**SELECTED TEXT:**
Question

A hole is drilled in a copper sheer. The diameter of the hole is 4.24 cm at 27.0$^\circ$C . What is the change in the diameter of the hole when the sheet is heated to 227$^\circ$C ? Coeffecient of linear expansion of copper = $1.70 \times 10^{-5}\,K^{-1}$

• A. $1.44 \times 10^{-2}\,cm$
• B. $14.4 \times 10^{-2}\,cm$
• C. $144 \times 10^{-2}\,cm$
• D. $0.144 \times 10^{-2}\,cm$

Answer 1

Answer: (A)

$1.44 \times 10^{-2}\,cm$

Answer 2

Initial temperature, $T _{1}=27.0^{\circ} C$ Diameter of the hole at $T _{1}, d _{1}=4.24 cm$ Final temperature, $T _{2}=227^{\circ} C$ Diameter of the hole at $T _{2}= D _{2}$ Co-efficient of linear expansion of copper, $\alpha_{ Cu }=1.70 \times 10^{-5} K ^{-1}$ For co-efficient of superficial expansion $\beta$, and change in temperature $\triangle T$, we have the relation: Change in area $(\triangle) /$ Original area $(A)=\beta \triangle T$ $\left[\left(\pi d _{2}^{2} / 4\right)-\left(\pi d _{2}^{2} / 4\right)\right] /\left(\pi d _{1}^{1} / 4\right)=\triangle A / A$ $\therefore \triangle A / A =\left( d _{2}^{2}- d _{1}^{2}\right) / d _{1}^{2}$ But $\beta=2 \alpha$ $\therefore\left( d _{2}^{2}- d _{1}^{2}\right) / d _{1}^{2}=2 \alpha \Delta T$

**INFORMATION SUPPLIED:**
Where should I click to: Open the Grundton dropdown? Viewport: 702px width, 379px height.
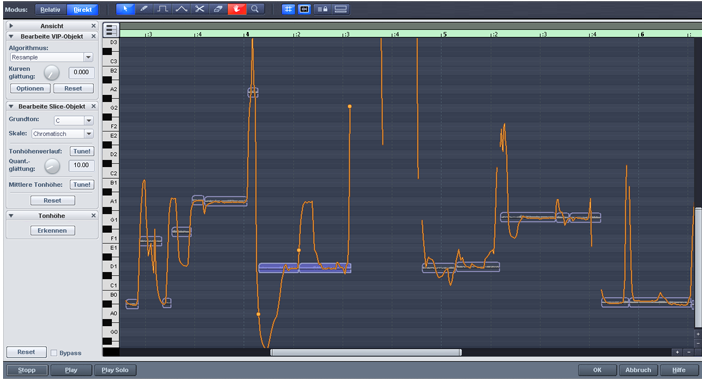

**SHORT PROBLEM 1:**
In the copper sheet problem, which option does Answer 1 choose?
**SHORT PROBLEM 2:**
From the copper sheet problem, return the passage that opens with the words containing "A hole is drilled" and closes with "Answer: (A)".
**SHORT PROBLEM 3:**
List every answer option offered in the copper sheet problem, with its letter and value.

**EXERCISE OUTPUT 1:**
Option A, 1.44 × 10⁻² cm.

**EXERCISE OUTPUT 2:**
A hole is drilled in a copper sheer. The diameter of the hole is 4.24 cm at 27.0$^\circ$C . What is the change in the diameter of the hole when the sheet is heated to 227$^\circ$C ? Coeffecient of linear expansion of copper = $1.70 \times 10^{-5}\,K^{-1}$

• A. $1.44 \times 10^{-2}\,cm$
• B. $14.4 \times 10^{-2}\,cm$
• C. $144 \times 10^{-2}\,cm$
• D. $0.144 \times 10^{-2}\,cm$

Answer 1

Answer: (A)

**EXERCISE OUTPUT 3:**
A. 1.44 × 10⁻² cm
B. 14.4 × 10⁻² cm
C. 144 × 10⁻² cm
D. 0.144 × 10⁻² cm